Tolak Politisi Bermasalah
Saat ini pihak KPU memberikan waktu sekitar dua minggu bagi Parpol dan masyarakat untuk menilai dan mengkritisi para calon politisi parlemen. Peran penting dan strategis dalam menyeleksi para caleg ini sebenarnya ada di Parpol. Karena Parpol merupakan pintu awal para caleh dicalonkan. Seharusnya parpol lebih selektif dalam melakukan proses rekruitmen; mulai dari penjaringan, penyaringan sampai pada penetapan caleg. Ini yang cenderung kurang diperhatikan Parpol. Parpol lebih melihat dan mempertimbangkan aspek popularitas dan uang. Tidak melihat dan mempertimangan aspek kapasitas, kapabilitas, dan kredibilitas (moral dan sosial) caleg. Sehingga tidak salah jika proses rekruitmen caleg banyak diwarnai protes dan praktik KKN.
Mumpung masih dalam DCS, pihak Parpol dituntut mempertimbangkan kembali untuk tidak mencalonkan calon politisi yang bermasalah atau tercela. Dengan kata lain, Parpol harus mencoret para politisi bermasalah dan digantikan dengan yang tidak bermasalah. Kita semua sepakat bahwa Pemilu 2009 nanti harus diselamatkan dari para politisi yang bermasalah atau tercela. Kita sudah kecolongan pada Pemilu 2004 lalu, tidak sedikit para politisi bermasalah dan tercela duduk sebagai wakil rakyat. Dan kita bisa melihat sendiri, mereka yang bermasalah dan tercela, sampai saat ini masih bermasalah dan terus bermasalah.
Jika Parpol bersikeras mempertahankan para politisi bermasalah dan tercela, maka alat kontrol terakhir dan paling efektif adalah kontrol dari masyarakat atau pemilih. Masyarakat pemilih harus lebih selektif dan rasional dalam menentukan hak pilihnya pada pemilu 2009 nanti. Para calon politisi dari Parpol yang bermasalah dan tercela sudah selayaknya tidak dipilih. Masyarakat harus tegas menolak para calon politisi yang bermasalah dan tercela. Kampanye tolak politisi busuk yang disuarakan Koalisi Masyarakat Anti Politik Busuk merupakan langkah yang bisa membantu menyelamatkan lembaga wakil rakyat dari para politisi bermasalah dan tercela.

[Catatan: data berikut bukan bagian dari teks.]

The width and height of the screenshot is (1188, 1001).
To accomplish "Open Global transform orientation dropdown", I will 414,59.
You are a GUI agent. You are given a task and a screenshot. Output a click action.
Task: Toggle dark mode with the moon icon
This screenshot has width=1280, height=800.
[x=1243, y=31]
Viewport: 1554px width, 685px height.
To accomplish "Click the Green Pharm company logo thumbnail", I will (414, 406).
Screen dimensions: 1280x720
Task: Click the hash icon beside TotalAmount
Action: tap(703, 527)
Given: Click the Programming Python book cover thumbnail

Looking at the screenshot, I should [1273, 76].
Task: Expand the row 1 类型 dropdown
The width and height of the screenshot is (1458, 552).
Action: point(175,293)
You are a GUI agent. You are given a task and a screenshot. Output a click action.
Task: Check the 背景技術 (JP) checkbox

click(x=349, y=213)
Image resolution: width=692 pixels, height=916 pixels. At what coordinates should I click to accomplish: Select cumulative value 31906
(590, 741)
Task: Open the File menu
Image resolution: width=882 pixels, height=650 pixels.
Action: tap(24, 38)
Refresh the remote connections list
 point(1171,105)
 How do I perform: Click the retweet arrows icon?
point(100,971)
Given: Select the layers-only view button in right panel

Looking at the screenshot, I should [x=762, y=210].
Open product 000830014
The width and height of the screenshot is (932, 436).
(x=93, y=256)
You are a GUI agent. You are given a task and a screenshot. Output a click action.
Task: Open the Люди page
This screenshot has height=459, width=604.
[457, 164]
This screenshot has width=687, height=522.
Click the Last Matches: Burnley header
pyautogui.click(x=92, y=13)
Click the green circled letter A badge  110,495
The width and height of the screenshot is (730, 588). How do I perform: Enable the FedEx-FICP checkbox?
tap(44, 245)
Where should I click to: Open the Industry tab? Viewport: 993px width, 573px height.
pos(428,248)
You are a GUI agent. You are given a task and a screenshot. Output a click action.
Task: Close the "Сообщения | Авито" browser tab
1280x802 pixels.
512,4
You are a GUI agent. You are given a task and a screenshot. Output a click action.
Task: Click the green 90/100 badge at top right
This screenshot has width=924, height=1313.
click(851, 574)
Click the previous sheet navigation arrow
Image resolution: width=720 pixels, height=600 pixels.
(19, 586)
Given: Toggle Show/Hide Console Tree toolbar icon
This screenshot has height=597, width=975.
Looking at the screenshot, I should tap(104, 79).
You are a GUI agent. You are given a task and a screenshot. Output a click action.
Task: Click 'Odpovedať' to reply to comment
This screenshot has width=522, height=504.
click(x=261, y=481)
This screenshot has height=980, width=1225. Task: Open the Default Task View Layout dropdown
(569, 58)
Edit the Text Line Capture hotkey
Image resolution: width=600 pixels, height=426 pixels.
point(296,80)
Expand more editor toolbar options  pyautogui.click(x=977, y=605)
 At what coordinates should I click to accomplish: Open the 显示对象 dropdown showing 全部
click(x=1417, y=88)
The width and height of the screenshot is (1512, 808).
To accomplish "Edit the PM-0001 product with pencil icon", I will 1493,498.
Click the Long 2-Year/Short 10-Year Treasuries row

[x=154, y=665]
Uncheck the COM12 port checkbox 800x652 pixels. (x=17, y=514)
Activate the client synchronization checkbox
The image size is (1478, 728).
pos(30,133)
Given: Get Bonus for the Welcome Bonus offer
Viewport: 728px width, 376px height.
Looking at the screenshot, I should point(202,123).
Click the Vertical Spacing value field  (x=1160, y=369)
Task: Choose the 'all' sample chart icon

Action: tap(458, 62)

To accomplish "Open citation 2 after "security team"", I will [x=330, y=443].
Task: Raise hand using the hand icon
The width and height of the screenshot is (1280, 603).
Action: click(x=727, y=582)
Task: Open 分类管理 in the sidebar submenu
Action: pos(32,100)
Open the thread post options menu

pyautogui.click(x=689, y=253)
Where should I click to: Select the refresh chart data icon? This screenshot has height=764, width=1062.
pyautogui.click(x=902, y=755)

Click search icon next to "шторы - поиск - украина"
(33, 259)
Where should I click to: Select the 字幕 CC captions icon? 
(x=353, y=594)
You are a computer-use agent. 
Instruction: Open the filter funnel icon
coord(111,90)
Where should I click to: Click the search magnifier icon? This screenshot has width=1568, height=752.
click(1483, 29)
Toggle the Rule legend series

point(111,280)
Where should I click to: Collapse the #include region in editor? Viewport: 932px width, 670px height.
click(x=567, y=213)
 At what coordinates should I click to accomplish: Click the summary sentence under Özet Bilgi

Jika dibiarkan dan melenggang ke parlemen, para politisi bermasalah dan tercela tidak saja akan menjadi beban sosial-politik dan ekonomi bagi lembaga parlemen, tapi juga bagi mayarakat. Jangan sampai masyarakat menjadi korban politik kedua kalinya dari para politisi dan calon politisi yang bermasalah, tercela dan tak bernurani.